New York City’s process of screening applicants into some elite high schools violates the Civil Rights Act, according to a federal complaint filed against the city’s Department of Education earlier this week.
The youth advocacy group Teens Take Charge filed the lawsuit to the U.S. Department of Education’s Office of Civil Rights and claims that this process has a discriminatory effect by keeping a disproportionally high number of Black and Hispanic students out of some elite high schools despite that not being the intent of the process.

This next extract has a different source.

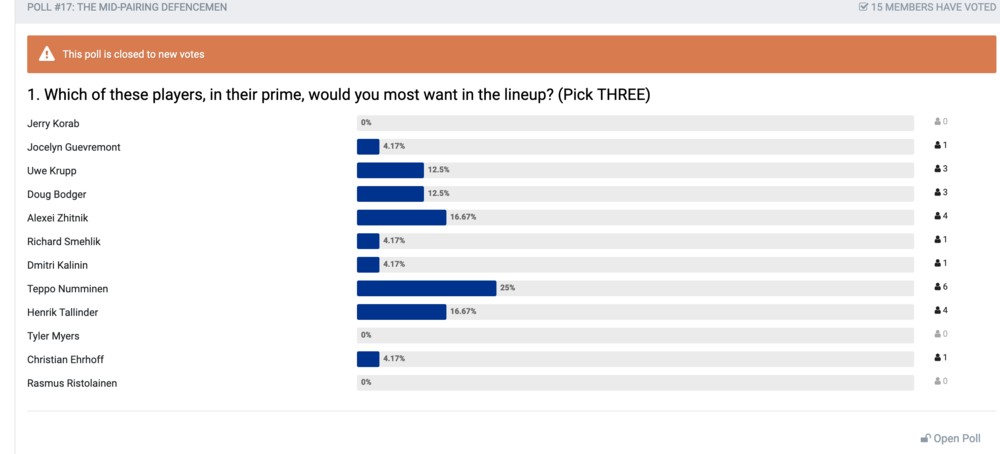The width and height of the screenshot is (1000, 454).
Task: Click voter icon for Alexei Zhitnik
Action: coord(938,216)
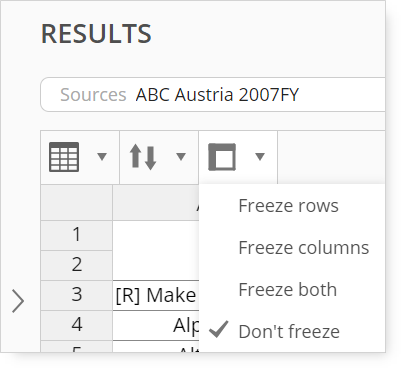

For years, members of Teens Take Charge have protested, staged strikes, hosted roundtables, and staged sit-ins for education equality in the country’s largest and most heavily screened school system. More than 20% of New York City middle and high schools screen using grades, attendance records, punctuality, test scores, and sometimes interviews and portfolios to determine admission. Something the young advocates say perpetuates racial segregation in city schools.
The complaint, filed on behalf of the teen organization by the New York University Civil Rights Clinic, argues on the grounds that the 1964 Civil Rights Act prohibits programs using federal funds to use admissions policies that would have the effect of subjecting people to discrimination on the basis of race.
The lawsuit comes as COVID-19 places the future of public school admission in limbo since officials have primarily been focused on reopening schools during the ongoing pandemic. During an interview with WNYC last week, Mayor Bill de Blasio said that the city would release updated admissions policies soon.
“These policies are racially discriminatory in normal times and unconscionable during a pandemic that has disproportionally impacted communities of color,” said Teens Take Charge member Sophie Mode, a senior at Millennium Brooklyn High School in Park Slope.
During a Zoom meeting ahead of the lawsuit filing, Mode’s fellow TTC member Idalia Tlatelpa used the racial make up of Millennium’s incoming freshman class to highlight how screening creates student bodies that do not accurately represent the city’s diversity.
Black and Hispanic students only made up 20% of offers for entrance into Millennium’s class of 2025 although 65% of the city’s public school population. Tlatelpa said that the difference in racial make-up between Millennium and the three other high schools housed in the same building explaining that once students go through the front doors the mostly Asian and white students go upstairs to Millennium while Black and Hispanic students head downstairs.
TTC’s lawsuit references the admission data of 14 elite public high schools to support their claim that screening creates a racial disparity.
Just over 3,970 eighth-grade students applied for admission into Bard High School Early College in the Lower East Side last year with 20% of applicants identifying as Asian, 19% as Black, 24% as Latino, 21% as white and 4% as other, according to DOE data included in the complaint. Out of the 279 admitted students, 23% were Asian, 10% were Black, 15% were Latino, 30% were white and 4% identified as other.
“New York City uses middle and high school admissions screens to partition one of the nation’s most diverse public school populations into highly segregated schools by siphoning off white students into a few well-resourced schools while packing Black and Latinx students, as well as students from under-represented Asian ethnicities, into poorly-resourced schools,” the complaint stated.